== DOCUMENT EXCERPT ==
Re: Flink State monitoring

Posted by Juho Autio <ju...@rovio.com>.
Thanks. At least for us it doesn't matter how exact the number is. I would
expect most users to be only interested in monitoring if the total state
size keeps growing (rapidly), or remains about the same. I suppose all of
the options that you suggested would satisfy this need?

On Fri, Apr 20, 2018 at 12:53 PM, Stefan Richter <
s.richter@data-artisans.com> wrote:

> Hi,
>
> for incremental checkpoints, it is only showing the size of the deltas. It
> would probably also be possible to report the full size, but the current
> reporting and UI is only supporting to deliver a single value. In general,
> some things are rather hard to report. For example, for the heap based
> backend, is the state size the size of the serialized data or the size of
> the heap objects?
> Another remark about key count: the key count is easy to determine for the
> heap based backend, but there is no (efficient) method in RocksDb that
> gives the key count (because of the way RocksDB works). In this case,
> afaik, we have the (inefficient) option to iterate all keys and count or
> use the (efficient) estimated key count is supported by RocksDB.
>
> Best,
> Stefan
>
>
> Am 04.01.2018 um 19:23 schrieb Steven Wu <st...@gmail.com>:
>
> Aljoscha/Stefan,
>
> if incremental checkpoint is enabled, I assume the "checkpoint size" is
> only the delta/incremental size (not the full state size), right?
>
> Thanks,
> Steven
>
>
> On Thu, Jan 4, 2018 at 5:18 AM, Aljoscha Krettek <al...@apache.org>
> wrote:
>
>> Hi,
>>
>> I'm afraid there is currently no metrics around state. I see that it's
>> very good to have so I'm putting it on my list of stuff that we should have
>> at some point.
>>
>> One thing that comes to mind is checking the size of checkpoints, which
>> gives you an indirect way of figuring out how big state is but that's not
>> very exact, i.e. doesn't give you "number of keys" or some such.
>>
>> Best,
>> Aljoscha
>>
>> > On 20. Dec 2017, at 08:09, Netzer, Liron <li...@citi.com> wrote:
>> >
>> > Ufuk, Thanks for replying !
>> >
>> > Aljoscha, can you please assist with the questions below?
>> >
>> > Thanks,
>> > Liron
>> >
>> > -----Original Message-----
>> > From: Ufuk Celebi [mailto:uce@apache.org]
>> > Sent: Friday, December 15, 2017 3:06 PM
>> > To: Netzer, Liron [ICG-IT]
>> > Cc: user@flink.apache.org
>> > Subject: Re: Flink State monitoring
>> >
>> > Hey Liron,
>> >
>> > unfortunately, there are no built-in metrics related to state. In
>> general, exposing the actual values as metrics is problematic, but exposing
>> summary statistics would be a good idea. I'm not aware of a good work
>> around at the moment that would work in the general case (taking into
>> account state restore, etc.).
>> >
>> > Let me pull in Aljoscha (cc'd) who knows the state backend internals
>> well.
>> >
>> > @Aljoscha:
>> > 1) Are there any plans to expose keyed state related metrics (like
>> number of keys)?
>> > 2) Is there a way to work around the lack of these metrics in 1.3?
===
== RECORD LIST ==
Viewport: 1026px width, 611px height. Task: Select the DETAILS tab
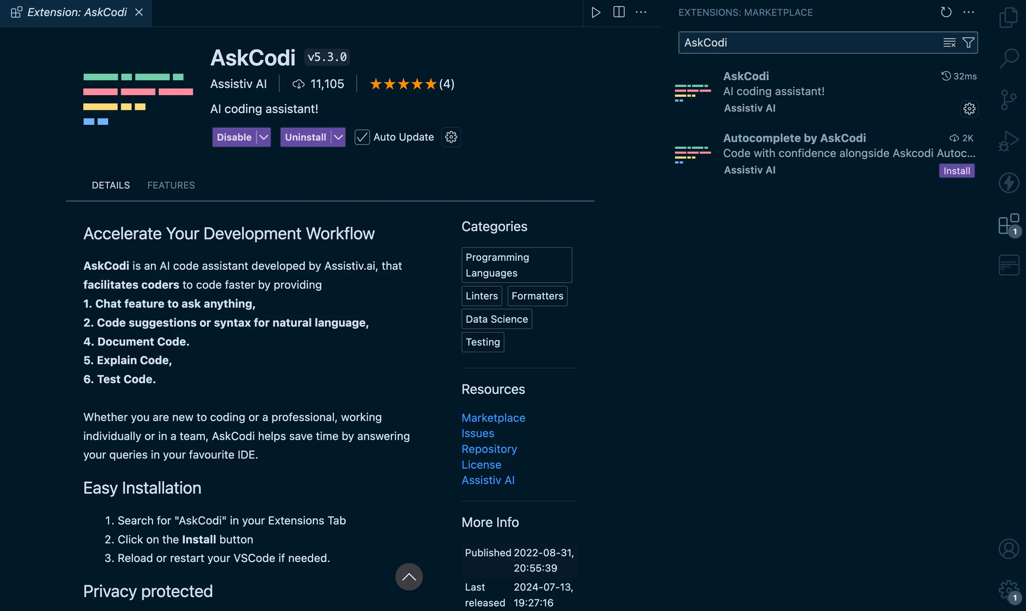111,185
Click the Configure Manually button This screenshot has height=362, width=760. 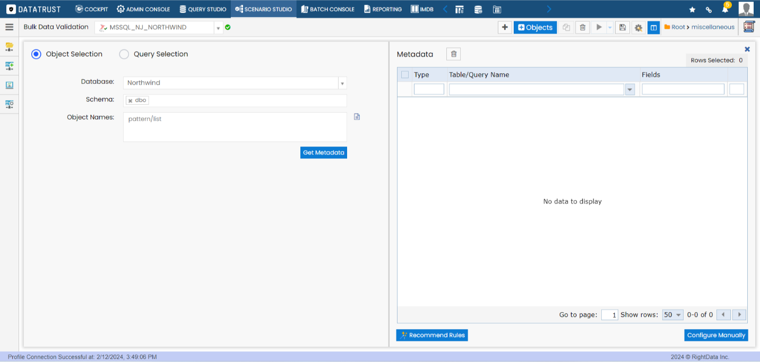pyautogui.click(x=716, y=335)
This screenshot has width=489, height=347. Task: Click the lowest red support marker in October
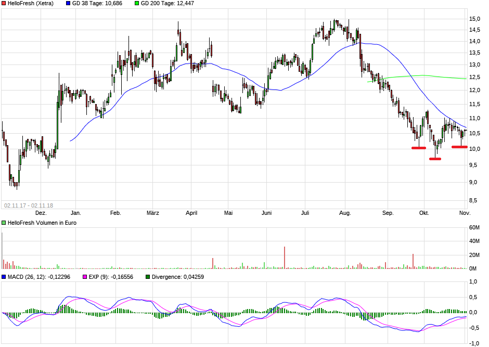[x=435, y=159]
===
» STATED EXERCISE 1
Answer these questions about the Flink state monitoring thread.
(a) For incremental checkpoints, what size does Stefan say is shown?
(b) For which backend does Stefan say the key count is easy to determine?
(c) What does Ufuk say would be a good idea to expose?
» STATED EXERCISE 2
Carry on the Flink state monitoring thread from its last line.
The data has nothing to do with the Flink state monitoring thread.

» WRITTEN REPLY 1
(a) Only the size of the deltas.
(b) The heap based backend.
(c) Summary statistics.

» WRITTEN REPLY 2
>> >
>> > – Ufuk
>> >
>> > On Thu, Dec 14, 2017 at 10:55 AM, Netzer, Liron <li...@citi.com>
>> wrote:
>> >> Hi group,
>> >>
>> >>
>> >>
>> >> We are using Flink keyed state in several operators.
>> >>
>> >> Is there an easy was to expose the data that is stored in the state,
>> i.e.
>> >> the key and the values?
>> >>
>> >> This is needed for both monitoring as well as debugging. We would like
>> >> to understand how many key+values are stored in each state and also to
>> >> view the data itself.
>> >>
>> >> I know that there is the "Queryable state" option, but this is still
>> >> in Beta, and doesn't really give us what we want easily.
>> >>
>> >>
>> >>
>> >>
>> >>
>> >> *We are using Flink 1.3.2 with Java.
>> >>
>> >>
>> >>
>> >> Thanks,
>> >>
>> >> Liron
>>
>>
>
>

Re: Flink State monitoring

Posted by Stefan Richter <s....@data-artisans.com>.
Hi,

for incremental checkpoints, it is only showing the size of the deltas. It would probably also be possible to report the full size, but the current reporting and UI is only supporting to deliver a single value. In general, some things are rather hard to report. For example, for the heap based backend, is the state size the size of the serialized data or the size of the heap objects? 
Another remark about key count: the key count is easy to determine for the heap based backend, but there is no (efficient) method in RocksDb that gives the key count (because of the way RocksDB works). In this case, afaik, we have the (inefficient) option to iterate all keys and count or use the (efficient) estimated key count is supported by RocksDB.

Best,
Stefan

> Am 04.01.2018 um 19:23 schrieb Steven Wu <st...@gmail.com>:
> 
> Aljoscha/Stefan, 
> 
> if incremental checkpoint is enabled, I assume the "checkpoint size" is only the delta/incremental size (not the full state size), right?
> 
> Thanks,
> Steven
> 
> 
> On Thu, Jan 4, 2018 at 5:18 AM, Aljoscha Krettek <aljoscha@apache.org <ma...@apache.org>> wrote:
> Hi,
> 
> I'm afraid there is currently no metrics around state. I see that it's very good to have so I'm putting it on my list of stuff that we should have at some point.
> 
> One thing that comes to mind is checking the size of checkpoints, which gives you an indirect way of figuring out how big state is but that's not very exact, i.e. doesn't give you "number of keys" or some such.
> 
> Best,
> Aljoscha
> 
> > On 20. Dec 2017, at 08:09, Netzer, Liron <liron.netzer@citi.com <ma...@citi.com>> wrote:
> >
> > Ufuk, Thanks for replying !
> >
> > Aljoscha, can you please assist with the questions below?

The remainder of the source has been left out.